- _GOAL_:
Copy out every line of the listing below word for word.

[Word and item position data]
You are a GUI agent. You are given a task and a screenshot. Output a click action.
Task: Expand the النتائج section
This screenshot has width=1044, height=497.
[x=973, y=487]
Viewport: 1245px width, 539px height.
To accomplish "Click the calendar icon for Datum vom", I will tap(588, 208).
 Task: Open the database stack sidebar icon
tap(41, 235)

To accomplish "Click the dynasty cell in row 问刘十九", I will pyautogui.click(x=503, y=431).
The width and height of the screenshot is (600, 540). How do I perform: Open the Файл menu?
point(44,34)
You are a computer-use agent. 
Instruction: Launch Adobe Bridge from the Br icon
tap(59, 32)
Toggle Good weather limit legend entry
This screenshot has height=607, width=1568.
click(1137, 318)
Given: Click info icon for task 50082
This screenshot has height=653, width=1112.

- _FINISHED EXERCISE_:
You are a GUI agent. You are given a task and a screenshot. Output a click action.
Task: Expand the النتائج section
This screenshot has width=1044, height=497.
[x=973, y=487]
Viewport: 1245px width, 539px height.
To accomplish "Click the calendar icon for Datum vom", I will tap(588, 208).
 Task: Open the database stack sidebar icon
tap(41, 235)

To accomplish "Click the dynasty cell in row 问刘十九", I will pyautogui.click(x=503, y=431).
The width and height of the screenshot is (600, 540). How do I perform: Open the Файл menu?
point(44,34)
You are a computer-use agent. 
Instruction: Launch Adobe Bridge from the Br icon
tap(59, 32)
Toggle Good weather limit legend entry
This screenshot has height=607, width=1568.
click(1137, 318)
Given: Click info icon for task 50082
This screenshot has height=653, width=1112.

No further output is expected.